Based on the book by Richard Meros
Performed by Heleyni Pratley
Directed by Eleanor Bishop
BATS Theatre | October 2-6
In the emotional wake of spurned adoration, Richard Meros returns to the stage once again in Heleyni Pratley’s adaptation of Meros’s book, Privatising Parts. Meros, a betrayed Helen Clark devotee, has come to a simple resolution: the privatisation of sexual/emotional human relations as a means to eradicate the tribulations of love. This vision is presented in the form of a well-structured debate, simulated through the use of a nine-point plan, miniature laboratory, and case studies of his/her own grieving process caught on film.

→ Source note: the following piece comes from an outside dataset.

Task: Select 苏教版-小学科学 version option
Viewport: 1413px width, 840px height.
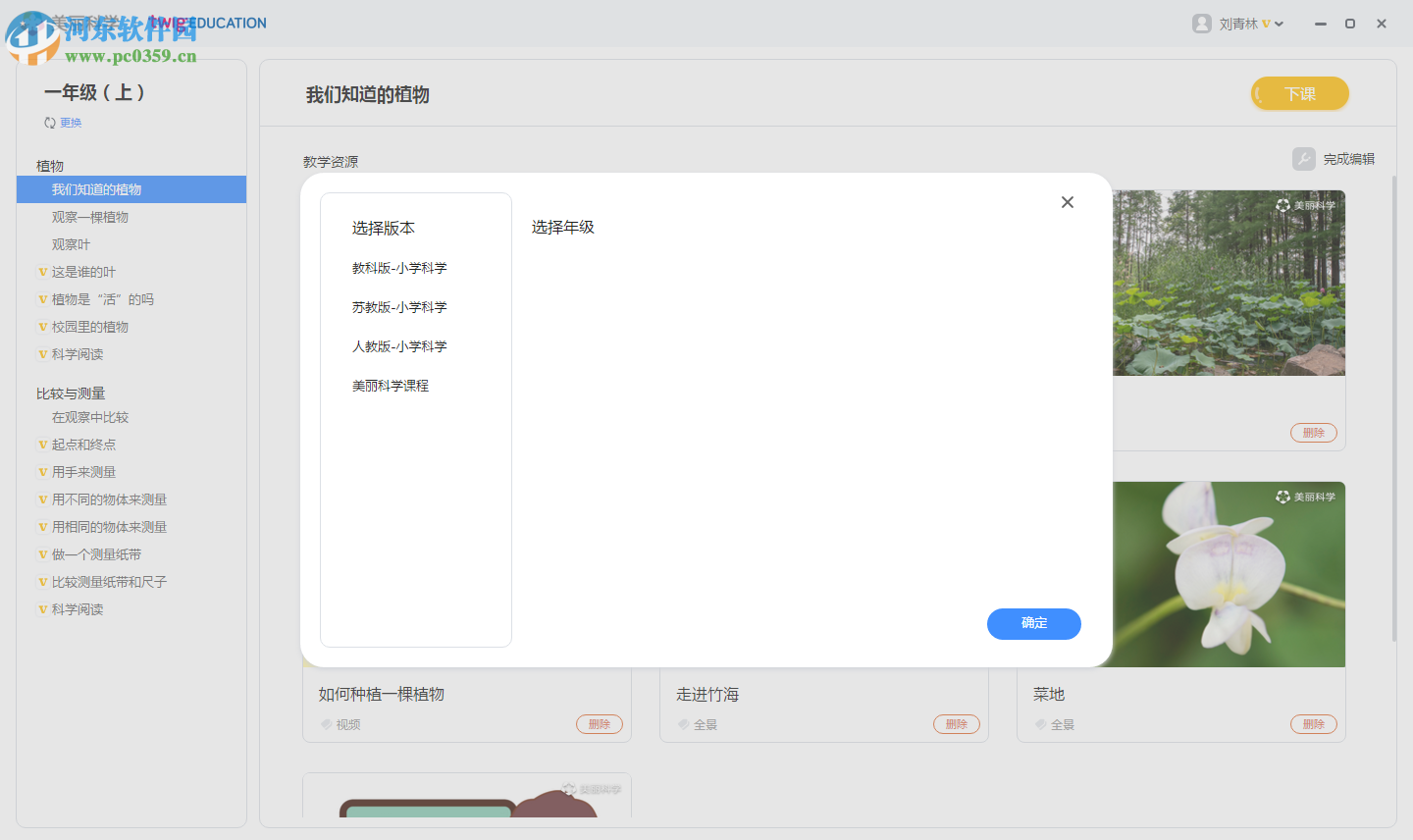Action: (x=398, y=306)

By and large, this is a very enjoyable show. Pratley’s portrayal of the besotted Meros nicely contrasts with the grotesquery of her presentation, all held together by break-neck energy that never appears misplaced or unnecessary. The re-presentation of Meros as a woman cleverly extends the mythology beyond its original manifestation (two previous shows, both written/performed by Arthur Meek), and seems quite appropriate for the nature of the show itself—much of the play contemplates bodily enhancement or adaptation, and indeed, this sense of physical and emotional change perpetuates much of her argument.
The stage itself is a combination of theatrical trope and whimsy. A small projector to the right serves to display the blog-like updates of Meros’s emotional trauma, and has a simultaneous feed to the camera fixed on the lab in centre stage. The lab is, I found, an utter joy, and the saticfaction watching its use both in real life and on screen complemented its simplicity. A small green square is a ground on which dolls role play, a plate gets painted in food colouring, and a blender turns on and off. This is a very naïve science, you could say, that enhances the argument in sheer sensory effect (pretty colours/loud noises/world of humans rendered in miniature), and ultimately reveals the ridiculous in Meros’s obsession. A large nine-page chart presents each new topic of discussion, and to the far left sits a microphone in which poetic confessions are uttered. Pratley’s transition from a full body white forensic suit to sparkly sequin dress marks the awesomeness that is Randy Corp, the technological being that Meros attributes all future regulation of relationships, complete with theme song.
The overall production speaks with a satirical intent that is never fully realised, but I’m not content to attribute that to the energetic performance or the desgin, both of which were enormously entertaining. I did, however, leave the theatre a little unconvinced.